= WHAT YOU WILL DO =
1) Decide whether each statement agrees with the Terra docker images README. Answer yes or no, and quote the words of the README that decide it.
(a) A custom image can work with Terra's notebook service without being built on a Terra base image.
(b) The terra-jupyter-base image is the smallest one available to extend from.
(c) terra-jupyter-base is the only base image that may be used for a custom image.
2) According to the Terra docker images README, why must a custom docker image be built on a Terra base image? Answer in one to three sentences.
3) List every Terra base image named in the Terra docker images README.

= EXCERPT =
────────────────────────────────────────

This repo provides docker images for running jupyter notebook in [Terra](https://app.terra.bio)

## Contributing

Make sure to go through the [contributing guide](https://github.com/DataBiosphere/terra-docker/blob/master/CONTRIBUTING.md#contributing) as you make changes to this repo.

# Terra Base Images
[terra-jupyter-base](terra-jupyter-base/README.md)

[terra-jupyter-python](terra-jupyter-python/README.md)

[terra-jupyter-r](terra-jupyter-r/README.md)

[terra-jupyter-hail](terra-jupyter-hail/README.md)

[terra-jupyter-gatk](terra-jupyter-gatk/README.md)

[terra-jupyter-bioconductor](terra-jupyter-bioconductor/README.md)

# How to create your own Custom image to use with notebooks on Terra
Custom docker images need to use a Terra base image (see above) in order to work with the service that runs notebooks on Terra.
* You can use any of the base images above
* Here is an example of how to build off of a base image: Add `FROM us.gcr.io/broad-dsp-gcr-public/terra-jupyter-base:0.0.1` to your dockerfile (`terra-jupyter-base` is the smallest image you can extend from)

────────────────────────────────────────

= MATERIAL PROVIDED =
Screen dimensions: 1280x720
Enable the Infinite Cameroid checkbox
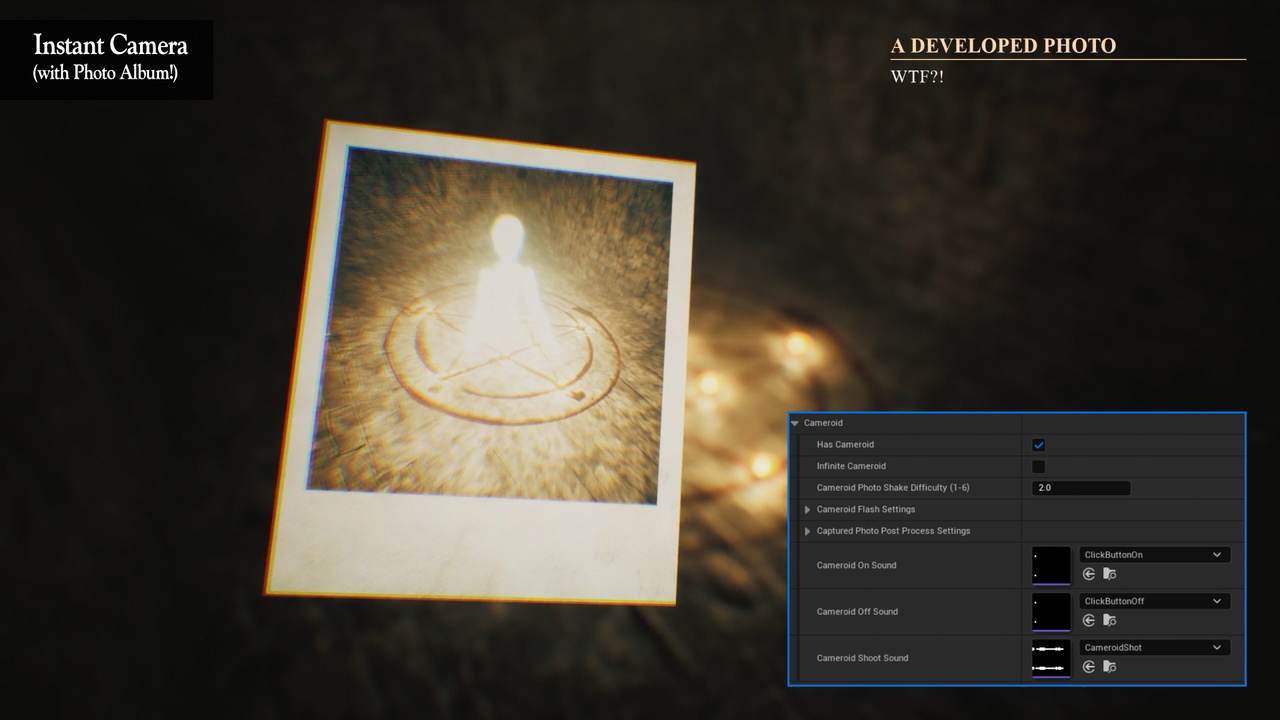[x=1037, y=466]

────────────────────────────────────────

= FINAL RESULTS =
1)
(a) No: "Custom docker images need to use a Terra base image (see above) in order to work with the service that runs notebooks on Terra."
(b) Yes: "`terra-jupyter-base` is the smallest image you can extend from"
(c) No: "You can use any of the base images above"

2) A custom image has to start from a Terra base image so that it can work with the service that runs notebooks on Terra.

3)
- terra-jupyter-base
- terra-jupyter-python
- terra-jupyter-r
- terra-jupyter-hail
- terra-jupyter-gatk
- terra-jupyter-bioconductor